+++ PROVIDED MATERIAL

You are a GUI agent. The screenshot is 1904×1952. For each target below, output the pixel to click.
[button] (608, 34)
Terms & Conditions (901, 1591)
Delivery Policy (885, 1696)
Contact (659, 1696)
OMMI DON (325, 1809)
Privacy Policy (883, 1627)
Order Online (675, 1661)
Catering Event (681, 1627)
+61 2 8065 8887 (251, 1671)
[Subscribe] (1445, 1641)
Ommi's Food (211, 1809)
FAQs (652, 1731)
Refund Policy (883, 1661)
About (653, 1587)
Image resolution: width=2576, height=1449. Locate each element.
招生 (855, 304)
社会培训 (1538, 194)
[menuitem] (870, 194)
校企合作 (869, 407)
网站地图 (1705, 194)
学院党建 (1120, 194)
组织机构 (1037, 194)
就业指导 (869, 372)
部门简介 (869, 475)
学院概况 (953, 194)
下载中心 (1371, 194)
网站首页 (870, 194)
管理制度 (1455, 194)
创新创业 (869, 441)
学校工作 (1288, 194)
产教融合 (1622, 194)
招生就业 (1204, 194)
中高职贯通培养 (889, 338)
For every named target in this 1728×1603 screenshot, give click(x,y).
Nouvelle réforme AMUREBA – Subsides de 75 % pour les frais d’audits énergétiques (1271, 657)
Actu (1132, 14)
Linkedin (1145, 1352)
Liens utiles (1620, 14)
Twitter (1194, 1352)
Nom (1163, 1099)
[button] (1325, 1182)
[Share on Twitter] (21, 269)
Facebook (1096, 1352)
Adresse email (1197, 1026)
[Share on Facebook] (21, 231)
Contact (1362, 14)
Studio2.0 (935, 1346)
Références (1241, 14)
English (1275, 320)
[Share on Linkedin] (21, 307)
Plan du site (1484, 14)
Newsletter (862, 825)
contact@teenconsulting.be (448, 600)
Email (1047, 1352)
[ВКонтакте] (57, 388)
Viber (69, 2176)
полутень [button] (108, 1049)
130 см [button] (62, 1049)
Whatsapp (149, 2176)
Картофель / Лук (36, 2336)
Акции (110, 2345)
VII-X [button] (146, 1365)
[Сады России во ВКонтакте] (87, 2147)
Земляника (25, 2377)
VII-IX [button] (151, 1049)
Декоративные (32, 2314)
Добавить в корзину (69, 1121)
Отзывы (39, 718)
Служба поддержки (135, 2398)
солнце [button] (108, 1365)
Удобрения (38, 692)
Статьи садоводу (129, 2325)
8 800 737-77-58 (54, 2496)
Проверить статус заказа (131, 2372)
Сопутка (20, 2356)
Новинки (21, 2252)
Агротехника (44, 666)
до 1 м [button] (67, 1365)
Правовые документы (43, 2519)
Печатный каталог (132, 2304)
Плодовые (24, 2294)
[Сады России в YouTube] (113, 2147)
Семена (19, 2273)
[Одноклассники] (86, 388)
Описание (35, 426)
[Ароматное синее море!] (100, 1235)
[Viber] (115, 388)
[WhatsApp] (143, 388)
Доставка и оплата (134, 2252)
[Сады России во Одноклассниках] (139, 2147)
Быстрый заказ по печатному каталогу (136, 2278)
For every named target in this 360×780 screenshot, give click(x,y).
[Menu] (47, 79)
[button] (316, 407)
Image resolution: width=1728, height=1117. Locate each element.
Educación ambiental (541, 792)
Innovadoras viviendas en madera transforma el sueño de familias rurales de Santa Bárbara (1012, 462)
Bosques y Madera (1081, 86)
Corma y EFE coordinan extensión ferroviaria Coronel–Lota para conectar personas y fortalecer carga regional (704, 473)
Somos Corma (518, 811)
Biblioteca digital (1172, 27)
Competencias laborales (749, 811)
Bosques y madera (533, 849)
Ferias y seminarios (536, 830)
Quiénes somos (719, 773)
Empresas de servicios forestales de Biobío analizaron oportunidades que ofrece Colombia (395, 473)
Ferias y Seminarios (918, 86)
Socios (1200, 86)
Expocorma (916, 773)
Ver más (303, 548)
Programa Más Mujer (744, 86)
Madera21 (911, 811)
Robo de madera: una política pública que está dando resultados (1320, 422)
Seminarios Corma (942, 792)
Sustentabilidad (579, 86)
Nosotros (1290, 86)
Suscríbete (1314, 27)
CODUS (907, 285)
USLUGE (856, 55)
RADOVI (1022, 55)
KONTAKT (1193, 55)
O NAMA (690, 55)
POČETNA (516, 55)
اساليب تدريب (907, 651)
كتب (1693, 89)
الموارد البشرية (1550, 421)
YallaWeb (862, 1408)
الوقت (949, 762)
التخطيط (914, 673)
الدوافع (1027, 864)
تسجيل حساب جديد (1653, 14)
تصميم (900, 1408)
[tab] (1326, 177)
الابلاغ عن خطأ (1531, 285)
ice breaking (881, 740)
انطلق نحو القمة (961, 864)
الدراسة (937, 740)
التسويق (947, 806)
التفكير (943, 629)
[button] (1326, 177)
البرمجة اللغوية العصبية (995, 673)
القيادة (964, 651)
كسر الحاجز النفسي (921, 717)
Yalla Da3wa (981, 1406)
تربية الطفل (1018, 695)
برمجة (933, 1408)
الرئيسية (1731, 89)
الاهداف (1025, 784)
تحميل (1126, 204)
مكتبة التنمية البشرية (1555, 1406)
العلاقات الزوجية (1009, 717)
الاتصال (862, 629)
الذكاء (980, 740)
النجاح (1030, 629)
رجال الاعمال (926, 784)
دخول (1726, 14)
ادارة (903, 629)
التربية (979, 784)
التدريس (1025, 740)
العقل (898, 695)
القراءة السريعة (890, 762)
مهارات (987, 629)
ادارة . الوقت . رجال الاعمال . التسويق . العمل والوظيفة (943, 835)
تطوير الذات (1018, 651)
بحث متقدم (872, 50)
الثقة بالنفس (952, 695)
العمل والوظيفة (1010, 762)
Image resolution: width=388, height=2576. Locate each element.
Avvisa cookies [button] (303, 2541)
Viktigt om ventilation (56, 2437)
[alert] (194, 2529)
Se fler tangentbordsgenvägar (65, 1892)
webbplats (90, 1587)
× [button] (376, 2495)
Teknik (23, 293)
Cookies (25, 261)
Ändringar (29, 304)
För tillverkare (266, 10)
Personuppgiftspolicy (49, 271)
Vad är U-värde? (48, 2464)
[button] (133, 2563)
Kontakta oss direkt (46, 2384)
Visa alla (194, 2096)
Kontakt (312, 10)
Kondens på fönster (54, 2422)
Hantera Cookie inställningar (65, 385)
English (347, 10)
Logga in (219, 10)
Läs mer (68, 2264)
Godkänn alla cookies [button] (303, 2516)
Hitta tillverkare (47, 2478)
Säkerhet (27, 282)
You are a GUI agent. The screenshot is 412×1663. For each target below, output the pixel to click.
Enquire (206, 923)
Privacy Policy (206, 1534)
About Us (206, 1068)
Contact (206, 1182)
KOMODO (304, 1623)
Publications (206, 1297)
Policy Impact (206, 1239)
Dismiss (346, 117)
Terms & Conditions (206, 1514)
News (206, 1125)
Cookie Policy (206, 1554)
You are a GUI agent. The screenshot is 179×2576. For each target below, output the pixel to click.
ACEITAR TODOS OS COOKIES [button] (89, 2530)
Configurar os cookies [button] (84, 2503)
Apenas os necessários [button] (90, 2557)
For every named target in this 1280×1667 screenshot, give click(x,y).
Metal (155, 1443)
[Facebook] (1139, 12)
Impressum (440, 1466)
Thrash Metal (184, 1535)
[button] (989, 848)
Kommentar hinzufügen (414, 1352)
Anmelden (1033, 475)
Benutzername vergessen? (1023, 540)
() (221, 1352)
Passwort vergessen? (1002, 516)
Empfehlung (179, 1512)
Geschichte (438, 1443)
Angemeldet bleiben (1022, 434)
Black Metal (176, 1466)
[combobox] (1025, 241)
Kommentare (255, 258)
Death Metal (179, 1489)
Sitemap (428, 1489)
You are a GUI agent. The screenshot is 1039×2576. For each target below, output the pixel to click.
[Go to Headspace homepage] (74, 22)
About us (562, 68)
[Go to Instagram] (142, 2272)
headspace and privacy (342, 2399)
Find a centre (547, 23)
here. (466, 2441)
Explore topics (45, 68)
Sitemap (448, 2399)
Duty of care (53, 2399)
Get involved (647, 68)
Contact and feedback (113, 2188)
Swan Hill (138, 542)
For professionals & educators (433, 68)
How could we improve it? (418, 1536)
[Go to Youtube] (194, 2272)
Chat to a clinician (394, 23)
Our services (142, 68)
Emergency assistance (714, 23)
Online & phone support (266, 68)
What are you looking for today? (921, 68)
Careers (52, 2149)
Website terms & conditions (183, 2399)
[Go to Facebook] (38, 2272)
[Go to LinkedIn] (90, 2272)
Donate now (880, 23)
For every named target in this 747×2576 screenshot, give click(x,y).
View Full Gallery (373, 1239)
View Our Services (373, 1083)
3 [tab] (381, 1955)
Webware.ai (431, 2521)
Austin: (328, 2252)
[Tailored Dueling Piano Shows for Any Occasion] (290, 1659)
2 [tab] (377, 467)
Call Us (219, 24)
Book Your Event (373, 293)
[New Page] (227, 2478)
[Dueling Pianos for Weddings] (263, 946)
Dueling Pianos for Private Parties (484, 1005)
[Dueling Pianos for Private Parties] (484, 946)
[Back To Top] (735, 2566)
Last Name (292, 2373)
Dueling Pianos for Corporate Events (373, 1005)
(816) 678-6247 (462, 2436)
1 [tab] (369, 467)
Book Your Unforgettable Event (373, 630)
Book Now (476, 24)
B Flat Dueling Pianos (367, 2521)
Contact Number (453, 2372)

++++++

## YOUR OBJECTIVE
Pull every line containing "named" from the data.

## TASK SOLUTION
For every named target in this 1728×1603 screenshot, give click(x,y).
For every named target in this 360×780 screenshot, give click(x,y).
For every named target in this 1280×1667 screenshot, give click(x,y).
For every named target in this 747×2576 screenshot, give click(x,y).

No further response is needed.